JAM: A Tiny Flow-based Song Generator with Fine-grained Controllability and Aesthetic Alignment (2507.20880v1)

Published 28 Jul 2025 in cs.SD and cs.AI

Abstract: Diffusion and flow-matching models have revolutionized automatic text-to-audio generation in recent times. These models are increasingly capable of generating high quality and faithful audio outputs capturing to speech and acoustic events. However, there is still much room for improvement in creative audio generation that primarily involves music and songs. Recent open lyrics-to-song models, such as, DiffRhythm, ACE-Step, and LeVo, have set an acceptable standard in automatic song generation for recreational use. However, these models lack fine-grained word-level controllability often desired by musicians in their workflows. To the best of our knowledge, our flow-matching-based JAM is the first effort toward endowing word-level timing and duration control in song generation, allowing fine-grained vocal control. To enhance the quality of generated songs to better align with human preferences, we implement aesthetic alignment through Direct Preference Optimization, which iteratively refines the model using a synthetic dataset, eliminating the need or manual data annotations. Furthermore, we aim to standardize the evaluation of such lyrics-to-song models through our public evaluation dataset JAME. We show that JAM outperforms the existing models in terms of the music-specific attributes.

Summary

The paper introduces JAM, a compact flow-based lyrics-to-song generator offering fine-grained control over word- and phoneme-level timing, style, and duration.
It leverages a conditional flow-matching framework with token-level duration control to achieve a >99% reduction in post-target audio amplitude and improved training efficiency.
Iterative Direct Preference Optimization and the new JAME benchmark demonstrate JAM's superiority with leading objective metrics and expert-rated musicality.

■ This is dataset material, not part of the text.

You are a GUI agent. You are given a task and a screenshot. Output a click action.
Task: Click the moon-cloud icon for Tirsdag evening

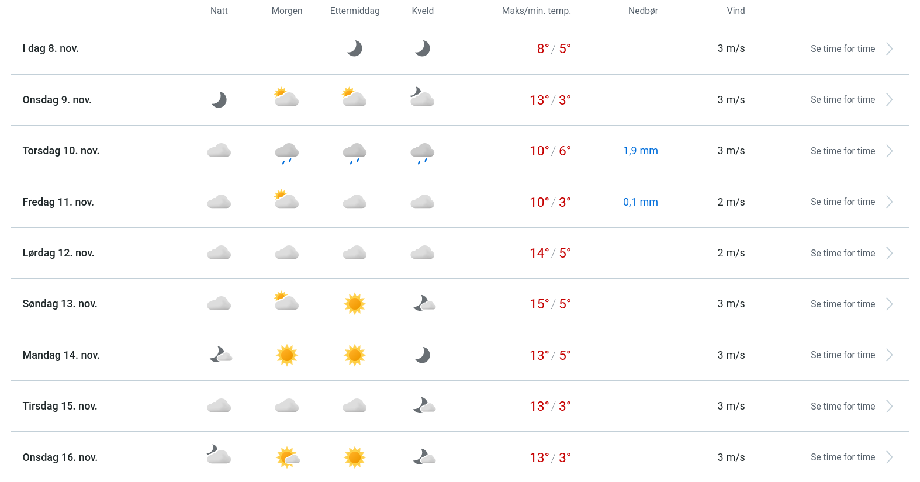(x=424, y=406)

JAM: A Tiny Flow-based Song Generator with Fine-grained Controllability and Aesthetic Alignment

Introduction and Motivation

JAM introduces a compact, flow-matching-based architecture for lyrics-to-song generation, targeting the limitations of prior systems in controllability, efficiency, and alignment with human musical preferences. Unlike previous large-scale models (e.g., LeVo, DiffRhythm, ACE-Step), JAM is designed to provide word- and phoneme-level timing control, global and local duration specification, and robust aesthetic alignment, all within a 530M parameter footprint—less than half the size of the next smallest open system. The model is trained and evaluated on a carefully curated dataset, with a new public benchmark (JAME) introduced to standardize evaluation and avoid data contamination.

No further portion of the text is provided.